# my pups, Zoey and Cooper



## ohio-guy (Apr 15, 2007)




----------



## kentuckiense (Apr 15, 2007)

Boston terriers right? I love those!


----------



## Heather (Apr 15, 2007)

Ya, very cute guys, looks like they've got some personality!


----------



## ohio-guy (Apr 15, 2007)

actually they are French Bulldogs, but they have markings similar to Bostons....these pups are stockier than Bostons


----------



## blueovalgal (Apr 15, 2007)

Cute! How old are they?
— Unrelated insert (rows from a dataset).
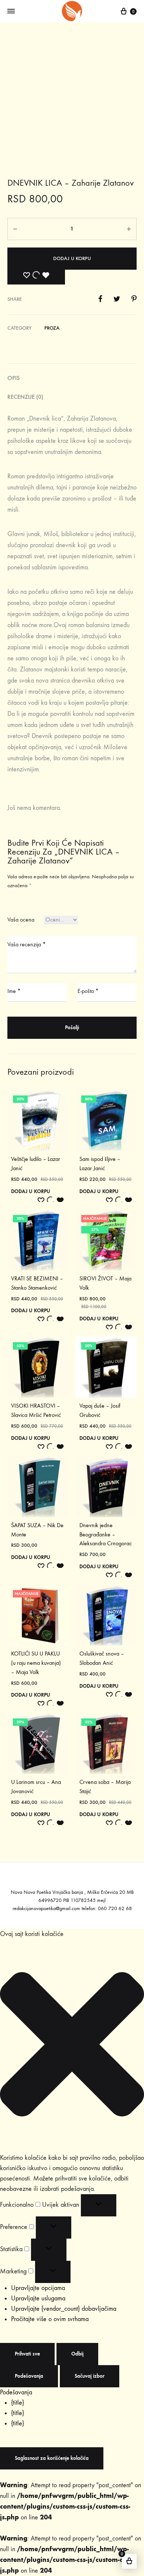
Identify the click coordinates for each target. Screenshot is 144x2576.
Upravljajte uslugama (38, 2298)
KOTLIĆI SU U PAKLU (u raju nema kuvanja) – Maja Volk (36, 1663)
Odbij (77, 2354)
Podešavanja (29, 2376)
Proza (51, 328)
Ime (14, 990)
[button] (72, 2045)
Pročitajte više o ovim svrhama (50, 2319)
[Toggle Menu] (11, 11)
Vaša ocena (20, 919)
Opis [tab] (13, 377)
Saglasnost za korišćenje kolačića (52, 2458)
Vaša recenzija (26, 944)
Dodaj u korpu (72, 258)
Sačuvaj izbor (89, 2376)
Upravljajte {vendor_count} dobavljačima (63, 2309)
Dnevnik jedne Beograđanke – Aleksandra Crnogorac (105, 1534)
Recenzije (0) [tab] (25, 396)
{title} (17, 2403)
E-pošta (88, 990)
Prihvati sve (27, 2354)
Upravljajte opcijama (38, 2288)
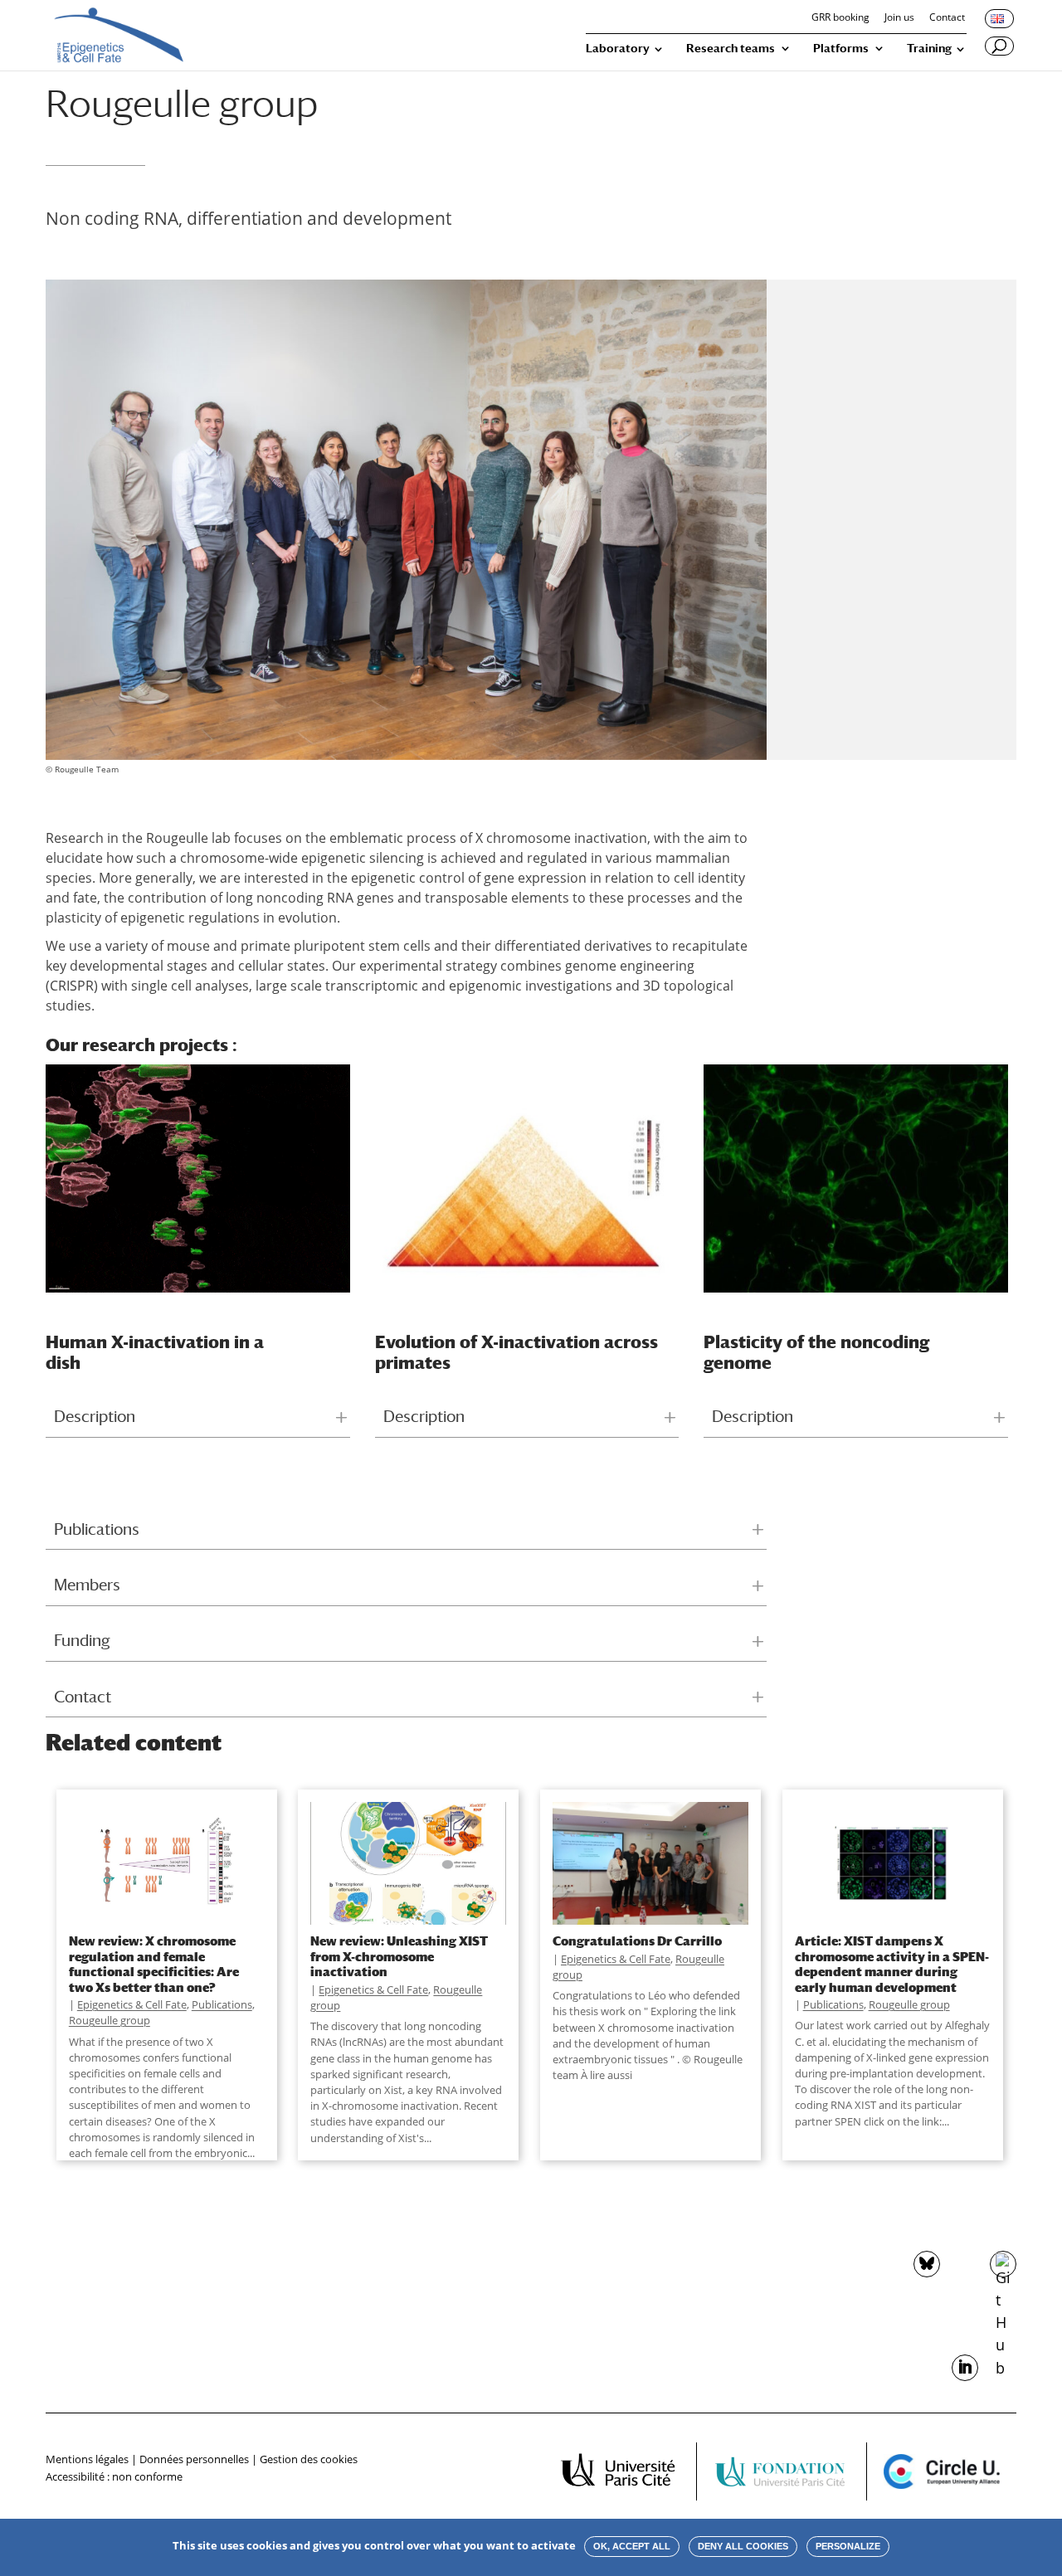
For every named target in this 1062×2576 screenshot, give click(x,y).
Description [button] (94, 1416)
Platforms (841, 48)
We have a four-month-old English Bulldog.


----------



## ohio-guy (Apr 15, 2007)

Zoey , on the left will be Four next week. 
Cooper, the boy , will be four in June.


----------



## NYEric (Apr 15, 2007)

pups!?


----------



## paphioland (Apr 15, 2007)

they are coooool dudes


----------



## Heather (Apr 15, 2007)

oooh, Frenchies!!!


----------



## ohio-guy (Apr 16, 2007)

Here they are for the holidays, in fancy collars....frills for Zoey, an old bow tie of mine for Cooper.


----------



## dustywoman (Apr 20, 2007)

I love them!!! Are they very close in breeding to the English Bulldogs???

I don't know much about them, but according to my daughter, the English bulldog puppies have such large heads that they have to be delivered by C-Section. Hence, the high price for puppies. 

Definitely Cuties!!! :drool:


----------



## ohio-guy (Apr 26, 2007)

Most Frenchies are the same, in that they are usually delivered by c-section to reduce the risk of puppies getting stuck in the birth canal and dying. 

We have had these for almost 4 yrs now, but a couple years ago Martha Stewart got one, and thier prices really went up. Ours are just pets though...both are fixed.

As far as being close to English Bulldogs, they probably are way back as the breed was supposedly developed when English laborers took their small Bulldogs to Europe/France, and bred them with local small dogs. 

They also have similar base stock heritage to Boston terriers I am told, but have been selected for different traits over the last century.


----------